So, here we have a hydrogen bomb, a column of water which turns into steam and it propels this… this payload, so it’s a gun. Now Lowell claims that… that this hydrogen bomb will be completely sealed after it go… goes off. It’ll make... it’ll convert the surrounding earth into a spherical melted glass cavern and no… no harm will ever come from it. It won’t leak because it’s all melted and sealed and, of course, that might be wrong; and the whole thing only costs a few million dollars really because it’s like an oil well only it’s a big hole instead of… which might be easier than a small one in some ways.
And then you need some way to get the thing into orbit and so it won’t just come down again, so there has to be some kind of secondary system which is much more expensive which pushes it sideways so it goes around. Maybe it’s another couple of hydrogen bombs and that’s all you need and since you’re outside the atmosphere they won’t do any harm and hydrogen bombs only cost a few million dollars each. So here was a system that builds a huge space station for… for pennies or rather pennies per pound, so they worked all that and everybody said no. I forget why I’m telling this story.
[Q] Well, it’s very interesting. How does the solid space station… does it unpack when it gets up there? Is that right?
Yes, you… just like the… the Hubble Telescope… of course, you… people come out and unpack it for the Hubble, but it’d be the same here; it would just… it just has a lot of hinges and parts and once you’ve got it into orbit then… then you send up a shuttle with people to… people can unpack it so… and they, you know, it has enough food for several years and everything’s packed in there and it sounds pretty practical.

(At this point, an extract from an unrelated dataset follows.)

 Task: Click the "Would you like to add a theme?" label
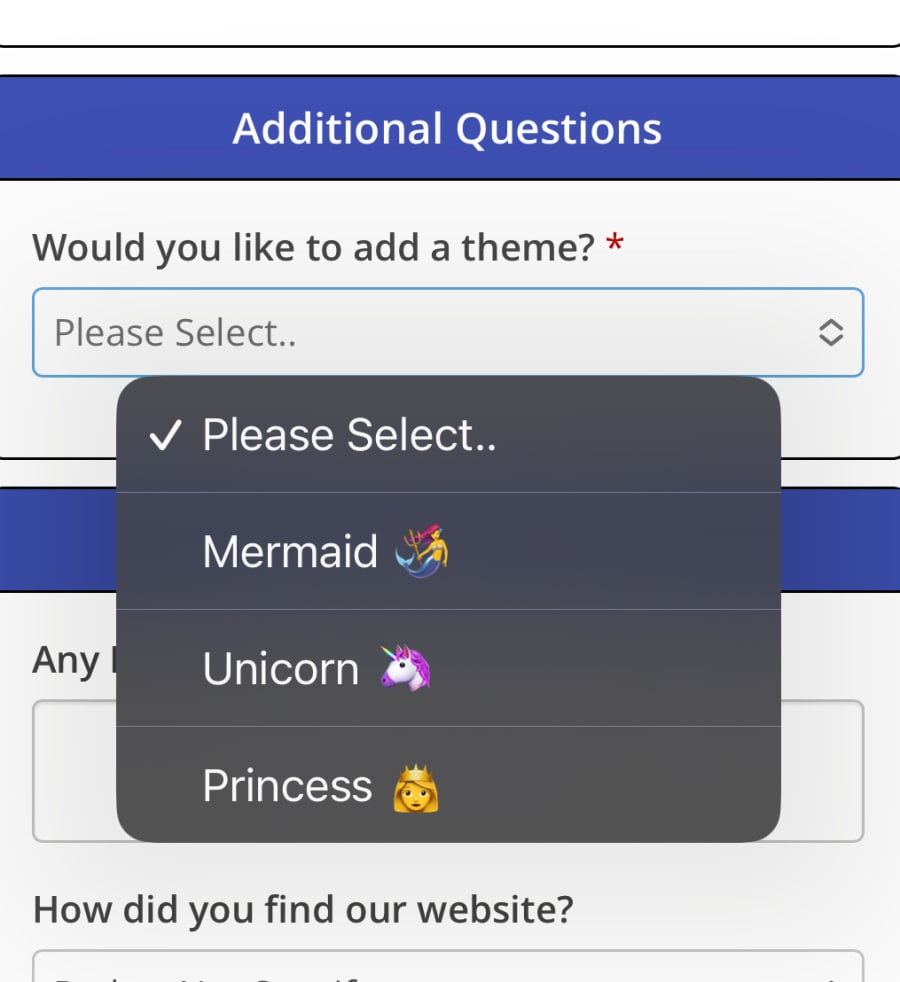click(x=314, y=246)
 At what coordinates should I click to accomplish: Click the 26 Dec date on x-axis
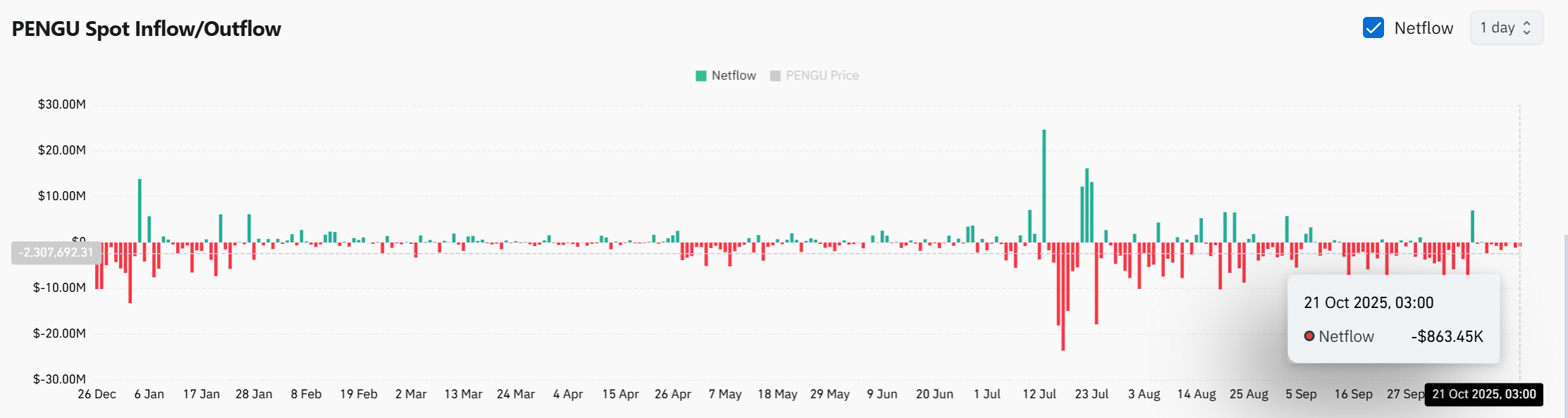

Marvin Minsky (1927-2016) was one of the pioneers of the field of Artificial Intelligence, founding the MIT AI lab in 1970. He also made many contributions to the fields of mathematics, cognitive psychology, robotics, optics and computational linguistics. Since the 1950s, he had been attempting to define and explain human cognition, the ideas of which can be found in his two books, The Emotion Machine and The Society of Mind. His many inventions include the first confocal scanning microscope, the first neural network simulator (SNARC) and the first LOGO 'turtle'.
Title: Lowell Wood's novel idea for launching a space station
Listeners: Christopher Sykes
Christopher Sykes is a London-based television producer and director who has made a number of documentary films for BBC TV, Channel 4 and PBS.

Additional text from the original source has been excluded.